The reliable, three-time Helen Hayes Award-winning Colin K. Bills' lighting design along with Jeff Award-winning Arnel Sanciano's scenery provide the focused and colorful matrix in which Ain't No Mo' lives. And Director Lili-Anne Brown manages this complicated, constantly moving, intermission-less play with simplicity. Like Ms.

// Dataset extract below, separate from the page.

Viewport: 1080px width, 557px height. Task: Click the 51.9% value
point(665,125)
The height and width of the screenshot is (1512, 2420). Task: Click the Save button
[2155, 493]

Peaches, Brown keeps the line moving and only supports Cooper's concepts and the ensemble's stellar craft and practice, including courageous handling of the N-word, the mysterious Miss Bag, and a depiction of a lynching.

In the Before Times, Jordan E. Cooper's Ain't No Mo' won a special citation for Playwrighting and Performance in the 2019 Obie Award season after its world première @ New York's Public Theatre; its Broadway debut in Tony-land takes place in November. It's much easier to take the Red Line to Woolly Mammoth.